O papel dos hormônios na queda de cabelo

A genética, sozinha, não explica tudo. A queda de cabelo característica da alopecia androgenética está diretamente ligada à ação de um hormônio chamado DHT (di-hidrotestosterona). O DHT é derivado da testosterona e atua nos folículos capilares predispostos geneticamente, levando ao processo chamado miniaturização folicular. Isso significa que:

  • Os fios passam a crescer mais finos

  • O ciclo de crescimento diminui

  • O cabelo cai com mais facilidade

  • O couro cabeludo começa a ficar mais visível

Segundo a American Academy of Dermatology (AAD), a alopecia androgenética é a causa mais comum de perda capilar tanto em homens quanto em mulheres.

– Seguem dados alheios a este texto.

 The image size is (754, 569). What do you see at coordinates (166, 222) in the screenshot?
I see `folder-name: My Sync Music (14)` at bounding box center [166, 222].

Calvície masculina e feminina: existem diferenças?

Embora o mecanismo hormonal seja semelhante, a manifestação costuma variar:

  • Homens: entradas, afinamento no topo da cabeça e possível evolução para áreas extensas sem cabelo.

  • Mulheres: rarefação difusa, principalmente na região central do couro cabeludo, raramente evoluindo para áreas totalmente calvas.

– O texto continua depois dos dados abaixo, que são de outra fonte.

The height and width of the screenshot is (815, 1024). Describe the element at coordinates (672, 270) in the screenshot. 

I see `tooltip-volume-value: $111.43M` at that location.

A Sociedade Brasileira de Dermatologia (SBD) destaca que a alopecia androgenética pode começar ainda na juventude, mas tende a se tornar mais perceptível após os 30 anos. Além da genética e dos hormônios, outros elementos podem agravar ou acelerar o processo:

  • Estresse crônico

  • Doenças da tireoide

  • Deficiências nutricionais

  • Uso de certos medicamentos

  • Inflamações no couro cabeludo

É importante diferenciar a calvície genética de quedas temporárias, como o eflúvio telógeno, que pode ocorrer após períodos de estresse intenso ou doenças. Se há histórico de calvície no pai, na mãe, nos avós ou em outros parentes próximos, o risco pode ser maior. Mas não existe uma regra absoluta. A presença dos genes não garante que a pessoa desenvolverá calvície severa, apenas indica predisposição. A ciência já é clara ao afirmar que a queda de cabelo do tipo androgenética resulta de uma interação complexa entre:

  • Múltiplos genes

  • Sensibilidade hormonal individual

  • Fatores ambientais


Ao perceber afinamento progressivo dos fios, o ideal é procurar avaliação médica com dermatologista. O diagnóstico correto é essencial para definir o tratamento, que pode incluir:

  • Medicamentos tópicos ou orais

  • Terapias hormonais específicas

  • Procedimentos como microagulhamento

  • Transplante capilar em casos indicados

A crença popular de que a calvície é herdada apenas da mãe não se sustenta diante das evidências científicas atuais. Estudos genéticos mostram que a predisposição envolve múltiplos genes, herdados tanto do pai quanto da mãe, além da influência decisiva dos hormônios. Em outras palavras: a calvície não tem um único “culpado”. Ela é resultado de uma combinação complexa de fatores biológicos.